## Statsmodel Forecast AB Testing

A/B  Testing is one method of models against each other.  This demonstration will show how to use the Wallaroo pipeline step `add_random_split` and `replace_with_random_split` to randomly submit inference input data into control and challenger models.

## Prerequisites

* A Wallaroo instance version 2023.2.1 or greater.

## References

* [Wallaroo SDK Essentials Guide: Model Uploads and Registrations: Python Models](https://docs.wallaroo.ai/wallaroo-developer-guides/wallaroo-sdk-guides/wallaroo-sdk-essentials-guide/wallaroo-sdk-model-uploads/wallaroo-sdk-model-upload-python/)
* [Wallaroo SDK Essentials Guide: Pipeline Management](https://docs.wallaroo.ai/wallaroo-developer-guides/wallaroo-sdk-guides/wallaroo-sdk-essentials-guide/wallaroo-sdk-essentials-pipelines/wallaroo-sdk-essentials-pipeline/)
* [Wallaroo SDK Essentials: Inference Guide: Parallel Inferences](https://docs.wallaroo.ai/wallaroo-developer-guides/wallaroo-sdk-guides/wallaroo-sdk-essentials-guide/wallaroo-sdk-essentials-inferences/#parallel-inferences)

## A/B Testing

### Import Libraries

The first step is to import the libraries that we will need.

In [58]:
import json
import os
import datetime

import wallaroo
from wallaroo.object import EntityNotFoundError
from wallaroo.framework import Framework

# used to display dataframe information without truncating
from IPython.display import display
import pandas as pd
import numpy as np

from resources import simdb
from resources import util

pd.set_option('display.max_colwidth', None)

In [59]:
display(wallaroo.__version__)

'2023.2.1'

### Initialize connection

Start a connect to the Wallaroo instance and save the connection into the variable `wl`.

In [60]:
# Login through local Wallaroo instance

wl = wallaroo.Client()

wallarooPrefix = "doc-test."
wallarooSuffix = "wallaroocommunity.ninja"
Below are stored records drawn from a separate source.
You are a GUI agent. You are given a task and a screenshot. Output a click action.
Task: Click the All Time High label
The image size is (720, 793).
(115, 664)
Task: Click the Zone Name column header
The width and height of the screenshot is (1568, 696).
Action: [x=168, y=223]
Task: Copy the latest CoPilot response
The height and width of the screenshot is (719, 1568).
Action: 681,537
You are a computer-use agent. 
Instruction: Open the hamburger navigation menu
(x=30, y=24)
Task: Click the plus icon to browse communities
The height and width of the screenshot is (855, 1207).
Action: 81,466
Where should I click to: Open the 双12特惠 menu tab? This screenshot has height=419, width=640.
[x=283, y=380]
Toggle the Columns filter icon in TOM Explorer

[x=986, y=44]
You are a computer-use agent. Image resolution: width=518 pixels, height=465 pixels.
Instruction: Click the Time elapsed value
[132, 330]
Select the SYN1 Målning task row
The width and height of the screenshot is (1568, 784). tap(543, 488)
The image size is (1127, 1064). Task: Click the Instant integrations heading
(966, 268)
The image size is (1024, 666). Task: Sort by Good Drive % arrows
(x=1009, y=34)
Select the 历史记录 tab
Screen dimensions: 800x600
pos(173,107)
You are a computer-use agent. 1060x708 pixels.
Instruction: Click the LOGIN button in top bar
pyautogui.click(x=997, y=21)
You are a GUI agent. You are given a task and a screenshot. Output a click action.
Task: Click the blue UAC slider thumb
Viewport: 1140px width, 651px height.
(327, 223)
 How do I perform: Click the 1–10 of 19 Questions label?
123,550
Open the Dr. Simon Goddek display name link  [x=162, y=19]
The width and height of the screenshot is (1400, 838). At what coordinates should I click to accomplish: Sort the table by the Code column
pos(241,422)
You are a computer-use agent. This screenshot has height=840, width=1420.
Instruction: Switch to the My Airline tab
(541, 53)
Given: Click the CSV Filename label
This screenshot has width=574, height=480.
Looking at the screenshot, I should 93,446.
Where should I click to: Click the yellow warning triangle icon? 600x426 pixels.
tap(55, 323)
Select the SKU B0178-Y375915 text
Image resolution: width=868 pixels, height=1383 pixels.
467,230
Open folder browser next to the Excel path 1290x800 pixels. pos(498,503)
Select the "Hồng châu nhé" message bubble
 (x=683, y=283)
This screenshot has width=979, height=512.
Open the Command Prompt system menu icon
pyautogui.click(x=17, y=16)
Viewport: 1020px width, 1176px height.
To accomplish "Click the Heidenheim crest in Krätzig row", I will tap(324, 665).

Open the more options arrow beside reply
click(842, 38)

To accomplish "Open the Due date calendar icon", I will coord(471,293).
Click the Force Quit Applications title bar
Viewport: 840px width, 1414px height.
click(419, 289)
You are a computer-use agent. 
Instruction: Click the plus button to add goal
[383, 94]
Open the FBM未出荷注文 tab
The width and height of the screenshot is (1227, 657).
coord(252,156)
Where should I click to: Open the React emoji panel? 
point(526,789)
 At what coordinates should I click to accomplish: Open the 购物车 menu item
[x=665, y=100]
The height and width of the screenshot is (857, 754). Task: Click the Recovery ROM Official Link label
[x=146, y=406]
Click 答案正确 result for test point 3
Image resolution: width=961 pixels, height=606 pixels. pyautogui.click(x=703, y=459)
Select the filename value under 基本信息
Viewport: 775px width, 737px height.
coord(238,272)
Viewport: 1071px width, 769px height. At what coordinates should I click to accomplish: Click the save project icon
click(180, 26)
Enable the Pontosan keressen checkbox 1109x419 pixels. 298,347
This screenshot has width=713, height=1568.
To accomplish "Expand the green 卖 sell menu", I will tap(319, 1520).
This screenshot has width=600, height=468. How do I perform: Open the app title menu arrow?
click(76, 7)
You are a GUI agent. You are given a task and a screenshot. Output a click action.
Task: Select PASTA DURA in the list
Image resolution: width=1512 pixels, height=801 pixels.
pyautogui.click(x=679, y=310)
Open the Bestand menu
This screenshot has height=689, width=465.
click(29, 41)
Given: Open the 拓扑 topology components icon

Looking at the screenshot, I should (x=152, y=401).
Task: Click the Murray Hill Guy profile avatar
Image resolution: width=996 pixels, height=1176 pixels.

wl = wallaroo.Client(api_endpoint=f"https://{wallarooPrefix}api.{wallarooSuffix}", 
                    auth_endpoint=f"https://{wallarooPrefix}keycloak.{wallarooSuffix}", 
                    auth_type="sso")

### Set Configurations

The following will set the workspace, model name, and pipeline that will be used for this example.  If the workspace or pipeline already exist, then they will assigned for use in this example.  If they do not exist, they will be created based on the names listed below.

Workspace names must be unique.  To allow this tutorial to run in the same Wallaroo instance for multiple users, the `suffix` variable is generated from a random set of 4 ASCII characters.  To use the same workspace across the tutorial notebooks, hard code `suffix` and verify the workspace name created is is unique across the Wallaroo instance.

In [61]:
# used for unique connection names

suffix='-jch2'

workspace_name = f'forecast-model-workshop{suffix}'

pipeline_name = 'forecast-workshop-pipeline'

### Set the Workspace and Pipeline

The workspace will be either used or created if it does not exist, along with the pipeline.

In [62]:
def get_workspace(name):
    workspace = None
    for ws in wl.list_workspaces():
        if ws.name() == name:
            workspace= ws
    if(workspace == None):
        workspace = wl.create_workspace(name)
    return workspace

def get_pipeline(name):
    try:
        pipeline = wl.pipelines_by_name(name)[0]
    except EntityNotFoundError:
        pipeline = wl.build_pipeline(name)
    return pipeline

workspace = get_workspace(workspace_name)

wl.set_current_workspace(workspace)

pipeline = get_pipeline(pipeline_name)

### Upload Model

The Python model created in "Forecast and Parallel Infer with Statsmodel: Model Creation" will now be uploaded.  Note that the Framework and runtime are set to `python`.

In [63]:
# upload three models:  the control and two challengers

control_model_name = 'forecast-control-model'
control_model_file = './forecast_standard.py'

challenger01_model_name = 'forecast-challenger01-model'
challenger01_model_file = './forecast_alternate01.py'

challenger02_model_name = 'forecast-challenger02-model'
challenger02_model_file = './forecast_alternate02.py'

# upload the models

control_model = wl.upload_model(control_model_name, control_model_file, Framework.PYTHON).configure(runtime="python")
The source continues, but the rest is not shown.